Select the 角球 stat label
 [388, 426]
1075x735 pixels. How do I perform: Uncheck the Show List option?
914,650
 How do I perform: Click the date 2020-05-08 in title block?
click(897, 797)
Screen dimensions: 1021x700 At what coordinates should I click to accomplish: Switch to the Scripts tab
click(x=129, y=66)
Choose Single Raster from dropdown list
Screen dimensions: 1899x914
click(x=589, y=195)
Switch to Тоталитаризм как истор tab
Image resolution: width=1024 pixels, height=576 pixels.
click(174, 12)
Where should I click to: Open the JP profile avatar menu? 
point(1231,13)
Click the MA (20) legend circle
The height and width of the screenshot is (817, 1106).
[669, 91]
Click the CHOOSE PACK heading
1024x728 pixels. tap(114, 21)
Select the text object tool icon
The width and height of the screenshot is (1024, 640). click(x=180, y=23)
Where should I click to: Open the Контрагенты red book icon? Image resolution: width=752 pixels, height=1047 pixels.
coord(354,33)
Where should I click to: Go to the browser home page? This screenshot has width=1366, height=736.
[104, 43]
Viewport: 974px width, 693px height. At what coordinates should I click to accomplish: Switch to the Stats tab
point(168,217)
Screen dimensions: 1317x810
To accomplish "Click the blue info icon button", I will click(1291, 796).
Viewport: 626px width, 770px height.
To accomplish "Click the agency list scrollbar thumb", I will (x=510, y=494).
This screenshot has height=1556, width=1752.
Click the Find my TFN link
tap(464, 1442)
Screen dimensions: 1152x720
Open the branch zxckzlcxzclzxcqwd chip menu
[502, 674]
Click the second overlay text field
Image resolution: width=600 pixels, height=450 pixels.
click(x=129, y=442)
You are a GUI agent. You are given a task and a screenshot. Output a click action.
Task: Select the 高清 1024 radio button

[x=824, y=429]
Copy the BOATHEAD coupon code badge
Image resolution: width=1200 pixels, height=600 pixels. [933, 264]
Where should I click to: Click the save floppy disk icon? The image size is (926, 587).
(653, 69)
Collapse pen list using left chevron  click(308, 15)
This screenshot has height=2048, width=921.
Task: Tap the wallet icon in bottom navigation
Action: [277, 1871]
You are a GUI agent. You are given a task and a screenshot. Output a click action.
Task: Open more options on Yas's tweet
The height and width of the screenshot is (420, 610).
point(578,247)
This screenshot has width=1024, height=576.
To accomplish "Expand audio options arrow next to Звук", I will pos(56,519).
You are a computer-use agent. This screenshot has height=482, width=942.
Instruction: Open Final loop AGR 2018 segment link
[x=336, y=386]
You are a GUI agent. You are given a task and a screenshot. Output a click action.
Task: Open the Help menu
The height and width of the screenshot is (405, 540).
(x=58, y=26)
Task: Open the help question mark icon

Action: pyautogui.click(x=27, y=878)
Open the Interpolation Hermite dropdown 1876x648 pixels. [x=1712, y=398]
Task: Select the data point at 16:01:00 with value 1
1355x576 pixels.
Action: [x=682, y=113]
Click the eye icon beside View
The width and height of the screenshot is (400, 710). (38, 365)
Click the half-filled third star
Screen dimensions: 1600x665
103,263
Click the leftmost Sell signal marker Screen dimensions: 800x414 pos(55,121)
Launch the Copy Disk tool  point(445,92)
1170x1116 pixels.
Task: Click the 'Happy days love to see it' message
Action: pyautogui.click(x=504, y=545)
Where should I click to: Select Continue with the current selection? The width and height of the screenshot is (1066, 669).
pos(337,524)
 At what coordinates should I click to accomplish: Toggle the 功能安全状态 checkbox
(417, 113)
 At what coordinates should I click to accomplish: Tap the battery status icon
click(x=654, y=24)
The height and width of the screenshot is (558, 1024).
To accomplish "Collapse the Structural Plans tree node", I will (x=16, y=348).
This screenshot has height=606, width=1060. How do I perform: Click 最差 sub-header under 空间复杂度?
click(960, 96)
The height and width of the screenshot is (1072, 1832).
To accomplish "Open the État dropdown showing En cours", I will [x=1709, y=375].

# Task to carry out
Would you restate each line of the material above word for word?

# Reply
Select the 角球 stat label
 [388, 426]
1075x735 pixels. How do I perform: Uncheck the Show List option?
914,650
 How do I perform: Click the date 2020-05-08 in title block?
click(897, 797)
Screen dimensions: 1021x700 At what coordinates should I click to accomplish: Switch to the Scripts tab
click(x=129, y=66)
Choose Single Raster from dropdown list
Screen dimensions: 1899x914
click(x=589, y=195)
Switch to Тоталитаризм как истор tab
Image resolution: width=1024 pixels, height=576 pixels.
click(174, 12)
Where should I click to: Open the JP profile avatar menu? 
point(1231,13)
Click the MA (20) legend circle
The height and width of the screenshot is (817, 1106).
[669, 91]
Click the CHOOSE PACK heading
1024x728 pixels. tap(114, 21)
Select the text object tool icon
The width and height of the screenshot is (1024, 640). click(x=180, y=23)
Where should I click to: Open the Контрагенты red book icon? Image resolution: width=752 pixels, height=1047 pixels.
coord(354,33)
Where should I click to: Go to the browser home page? This screenshot has width=1366, height=736.
[104, 43]
Viewport: 974px width, 693px height. At what coordinates should I click to accomplish: Switch to the Stats tab
point(168,217)
Screen dimensions: 1317x810
To accomplish "Click the blue info icon button", I will click(1291, 796).
Viewport: 626px width, 770px height.
To accomplish "Click the agency list scrollbar thumb", I will (x=510, y=494).
This screenshot has height=1556, width=1752.
Click the Find my TFN link
tap(464, 1442)
Screen dimensions: 1152x720
Open the branch zxckzlcxzclzxcqwd chip menu
[502, 674]
Click the second overlay text field
Image resolution: width=600 pixels, height=450 pixels.
click(x=129, y=442)
You are a GUI agent. You are given a task and a screenshot. Output a click action.
Task: Select the 高清 1024 radio button

[x=824, y=429]
Copy the BOATHEAD coupon code badge
Image resolution: width=1200 pixels, height=600 pixels. [933, 264]
Where should I click to: Click the save floppy disk icon? The image size is (926, 587).
(653, 69)
Collapse pen list using left chevron  click(308, 15)
This screenshot has height=2048, width=921.
Task: Tap the wallet icon in bottom navigation
Action: [277, 1871]
You are a GUI agent. You are given a task and a screenshot. Output a click action.
Task: Open more options on Yas's tweet
The height and width of the screenshot is (420, 610).
point(578,247)
This screenshot has width=1024, height=576.
To accomplish "Expand audio options arrow next to Звук", I will pos(56,519).
You are a computer-use agent. This screenshot has height=482, width=942.
Instruction: Open Final loop AGR 2018 segment link
[x=336, y=386]
You are a GUI agent. You are given a task and a screenshot. Output a click action.
Task: Open the Help menu
The height and width of the screenshot is (405, 540).
(x=58, y=26)
Task: Open the help question mark icon

Action: pyautogui.click(x=27, y=878)
Open the Interpolation Hermite dropdown 1876x648 pixels. [x=1712, y=398]
Task: Select the data point at 16:01:00 with value 1
1355x576 pixels.
Action: [x=682, y=113]
Click the eye icon beside View
The width and height of the screenshot is (400, 710). (38, 365)
Click the half-filled third star
Screen dimensions: 1600x665
103,263
Click the leftmost Sell signal marker Screen dimensions: 800x414 pos(55,121)
Launch the Copy Disk tool  point(445,92)
1170x1116 pixels.
Task: Click the 'Happy days love to see it' message
Action: pyautogui.click(x=504, y=545)
Where should I click to: Select Continue with the current selection? The width and height of the screenshot is (1066, 669).
pos(337,524)
 At what coordinates should I click to accomplish: Toggle the 功能安全状态 checkbox
(417, 113)
 At what coordinates should I click to accomplish: Tap the battery status icon
click(x=654, y=24)
The height and width of the screenshot is (558, 1024).
To accomplish "Collapse the Structural Plans tree node", I will (x=16, y=348).
This screenshot has height=606, width=1060. How do I perform: Click 最差 sub-header under 空间复杂度?
click(960, 96)
The height and width of the screenshot is (1072, 1832).
To accomplish "Open the État dropdown showing En cours", I will [x=1709, y=375].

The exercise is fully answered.